Cognitive Stimulation Therapy
CST for Older Adults with Cognitive Impairment
Cognitive Stimulation Therapy (CST) is a brief, evidence-based, nonmedicinal treatment approach for persons with mild to moderate dementia. CST was designed in England by Dr. Aimee Spector and several dementia experts, following extensive evaluation of research evidence. Evidence shows that CST can be as effective, and in some cases, more effective, than medications in treating the symptoms of dementia, without any reported side effects. Most noted are improvements in memory, concentration, language and verbal skills. CST is modeled after a program created by Dr. Aimee Spector and colleagues in the United Kingdom (University College London).
CST is a group therapy program structured as small, themed-based group sessions involving 14 or more sessions of themed activities. It is a seven-week program that meets for one hour twice a week at Perry County Memorial Hospital (PCMH). Also available is a maintenance program for individuals who have participated in a CST group and would like to continue meeting on a regular basis. Additionally, we offer individual CST sessions for those who are frail and/or not able to participate in a group setting.
PCMH's CST program is administered by highly trained and experienced staff.
Janice Lundy, BSW, MA, MHA
CST Program Director and Co-Facilitator
Lundy is currently the Director of Social Work and Geriatric Case Management at PCMH. She is a medical social worker and has Master's degrees in both gerontology and health care administration. She is a certified dementia practitioner and a core trainer for the North America Cognitive Stimulation Therapy (CST) Training Center at Saint Louis University Geriatric Education Center. Lundy was instrumental in bringing Cognitive Stimulation Therapy to PCMH. She and a colleague were trained in the techniques and principles of delivering CST at the University College London (UCL). In 2014, she joined a team at Saint Louis University Geriatric Education Center developing and providing CST education for the U.S. As a part of that team, we developed a CST "Train the Trainer" toolkit and assisted in the formation of the North America CST Training Center (Aging.slu.edu-cognitive stimulation therapy).
Deborah Hayden, RN, BSN, OTR/L
Hayden has a Bachelor of Science degree in nursing. She also obtained a second Bachelor's degree in occupational therapy from St. Louis University. Hayden is a certified dementia practitioner and a core trainer for the North America Cognitive Stimulation Therapy (CST) Training Center at Saint Louis University Geriatric Education Center.

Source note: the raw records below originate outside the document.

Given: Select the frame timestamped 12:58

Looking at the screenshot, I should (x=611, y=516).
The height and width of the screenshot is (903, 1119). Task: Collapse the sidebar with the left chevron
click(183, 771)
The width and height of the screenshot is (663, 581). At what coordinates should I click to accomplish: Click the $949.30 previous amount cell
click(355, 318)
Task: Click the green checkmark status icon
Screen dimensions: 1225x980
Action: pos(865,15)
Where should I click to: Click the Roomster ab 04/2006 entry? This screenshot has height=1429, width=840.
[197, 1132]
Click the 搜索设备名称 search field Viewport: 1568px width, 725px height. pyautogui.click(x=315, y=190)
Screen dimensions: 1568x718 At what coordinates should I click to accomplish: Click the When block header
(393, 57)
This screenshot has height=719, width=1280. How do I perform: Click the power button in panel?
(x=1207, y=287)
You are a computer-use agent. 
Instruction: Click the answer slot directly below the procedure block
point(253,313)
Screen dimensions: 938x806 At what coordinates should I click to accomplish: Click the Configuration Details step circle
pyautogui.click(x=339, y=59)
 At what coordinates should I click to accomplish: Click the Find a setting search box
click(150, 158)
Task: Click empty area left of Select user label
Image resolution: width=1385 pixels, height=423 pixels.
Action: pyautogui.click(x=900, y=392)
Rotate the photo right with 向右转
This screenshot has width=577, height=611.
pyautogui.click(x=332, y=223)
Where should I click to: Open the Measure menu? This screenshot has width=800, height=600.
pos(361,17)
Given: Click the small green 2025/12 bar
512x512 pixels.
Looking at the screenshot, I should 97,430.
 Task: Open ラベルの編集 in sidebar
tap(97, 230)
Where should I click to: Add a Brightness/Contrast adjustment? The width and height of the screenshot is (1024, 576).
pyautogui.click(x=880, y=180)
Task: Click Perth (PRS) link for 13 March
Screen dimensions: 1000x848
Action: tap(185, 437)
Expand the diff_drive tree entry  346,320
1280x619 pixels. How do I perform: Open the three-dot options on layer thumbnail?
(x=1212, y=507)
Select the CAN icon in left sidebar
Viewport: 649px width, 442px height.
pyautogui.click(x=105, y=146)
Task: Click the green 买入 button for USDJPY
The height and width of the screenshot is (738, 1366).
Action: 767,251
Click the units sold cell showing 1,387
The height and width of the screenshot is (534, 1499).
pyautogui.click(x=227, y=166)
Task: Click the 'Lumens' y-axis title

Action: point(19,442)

Hayden is a co-facilitator for the CST program and was trained in CST at UCL. Her focus in occupational therapy has been in pediatric and adult outpatient rehab with an emphasis on ocular (vision) motor and learning disorders. Currently, along with CST, she is focusing her practice on outpatient adult and pediatric as well as inpatient hospital care. Hayden also has experience as a therapist consultant for the National Association for Child Development (NACD).
For more information on the origins and evidence for CST, please visit cstdementia.com. If you or a family member are 55 years or older and suffer from mild memory loss or feel the need to be screened for memory issues, please contact your physician for a referral or call 573.768.3387.
For information on receiving training in Cognitive Stimulation Therapy, contact Lundy at firstname.lastname@example.org.
Care of Persons with Dementia in their Environments (C.O.P.E.)
Care of Persons with Dementia (C.O.P.E.) is a practical program, working with the person with dementia and their caregiver together to help the person with dementia to continue to live at home. C.O.P.E. is provided in the home environment. The program provides caregiver education on modifying tasks, the environment and/or communication in order to improve the person with dementia ability to function in the home environment.
The program is evidence-based, with research showing that C.O.P.E. helps individuals living with dementia maintain and improve their quality of life and helps their caregivers better manage daily care challenges.